Regulation of high-voltage-activated Ca2+ channel function, trafficking, and membrane stability by auxiliary subunits

Abstract

Voltage-gated Ca²⁺ (Ca_V) channels mediate Ca²⁺ ions influx into cells in response to depolarization of the plasma membrane. They are responsible for initiation of excitation-contraction and excitation-secretion coupling, and the Ca²⁺ that enters cells through this pathway is also important in the regulation of protein phosphorylation, gene transcription, and many other intracellular events. Initial electrophysiological studies divided Ca_V channels into low-voltage-activated (LVA) and high-voltage-activated (HVA) channels. The HVA Ca_V channels were further subdivided into L, N, P/Q, and R-types which are oligomeric protein complexes composed of an ion-conducting Ca_Vα₁ subunit and auxiliary Ca_Vα₂δ, Ca_Vβ, and Ca_Vγ subunits. The functional consequences of the auxiliary subunits include altered functional and pharmacological properties of the channels as well as increased current densities. The latter observation suggests an important role of the auxiliary subunits in membrane trafficking of the Ca_Vα₁ subunit. This includes the mechanisms by which Ca_V channels are targeted to the plasma membrane and to appropriate regions within a given cell. Likewise, the auxiliary subunits seem to participate in the mechanisms that remove Ca_V channels from the plasma membrane for recycling and/or degradation. Diverse studies have provided important clues to the molecular mechanisms involved in the regulation of Ca_V channels by the auxiliary subunits, and the roles that these proteins could possibly play in channel targeting and membrane Stabilization.

FIGURE 1

Subunit composition of high-voltage-activated Ca²⁺ channels and structural domains of the auxiliary subunits. (a) Channel complex is composed of the pore-forming Ca_Vα₁ and the auxiliary Ca_Vα₂δ, Ca_Vβ, and Ca_Vγ subunits. The Ca_Vα₂δ and Ca_Vγ subunits contain transmembrane domains, whereas Ca_Vβs are intracellular. (b) The Ca_Vα₁ subunits consist of four transmembrane domains (I–IV) and the linker joining I and II encompasses the α-interaction domain (AID). (c)The Ca_Vβ subunits are formed by three conserved domains: PSD95/Dlg1/ZO-1 (PDZ), Scr homology 3 (SH3), and guanylate kinase (GK). The Ca_Vβ subunit interaction domain (BID) is one of the regions involved in the interaction of the protein with the Ca_Vα₁ subunit. (d) The Ca_Vα₂δ subunits consist of α₂ (blue), which is an extracellular subunit, disulphide-bonded to the δ subunit (orange), which is membrane-associated.
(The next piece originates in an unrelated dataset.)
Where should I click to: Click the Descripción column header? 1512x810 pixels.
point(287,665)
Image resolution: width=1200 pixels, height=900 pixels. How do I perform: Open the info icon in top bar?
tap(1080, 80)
The approximate positions of the vWA domain and the two bacterial chemosensory domains (Cache; C) are also indicated. The sites of interaction between the Ca_Vα₁ subunit and the Ca_Vα₂δ subunit are unknown.

FIGURE 2

Two distinct models for Ca_Vβ subunit-induced increase in Ca_V channel expression at the plasma membrane. (a) In the absence of Ca_Vβ, the Ca_Vα₁ subunit remains trapped within the endoplasmic reticulum (ER) by binding via the I-II loop onto an ER retention protein (ERRP) of unknown identity. Expression and subsequent binding of the Ca_Vβ subunit to the I-II loop relieves the trafficking clamp imposed by the ERRP and allows Ca_V channel complexes to be targeted to the cell surface. (b) In the absence of Ca_Vβ, an ER export signal (blue) present on the Ca_Vα₁ subunit I-II loop is functionally overcome by ER retention signals (pink) present in different regions of the protein, leading to channels being retained in the ER. Upon Ca_Vβ binding to the Ca_Vα₁ subunit, a C-terminus-dependent conformational change of the intracellular domains occurs that diminishes the strength of ER retention signals leading to channel transport to the plasma membrane.

FIGURE 3

Functional coupling between Ca_V channels and secretory vesicles via the Ca_Vβ subunit. (a) RIMs anchor synaptic vesicles next to channels through its interaction with zone-specific proteins (Rab3) and the Ca_Vβ subunit. After depolarization, RIMs regulate the time course of channel inactivation resulting in a sustained Ca²⁺ influx. This molecular organization favors hormone and neurotransmitter release.

FIGURE 4

Hypothetical mechanisms of action of gabapentin (GBP). The effect of GBP may be to displace an endogenous ligand (L-leucine) and impair the ability of the auxiliary Ca_Vα₂δ subunit to increase the number of functional channels at the plasma membrane. GBP may be entering the cells using the system-L transporter protein LAT4 and might be exerting its effect on intracellular Ca_Vα₂δ subunits during assembly and trafficking of the Ca_V channel complex to the cell surface.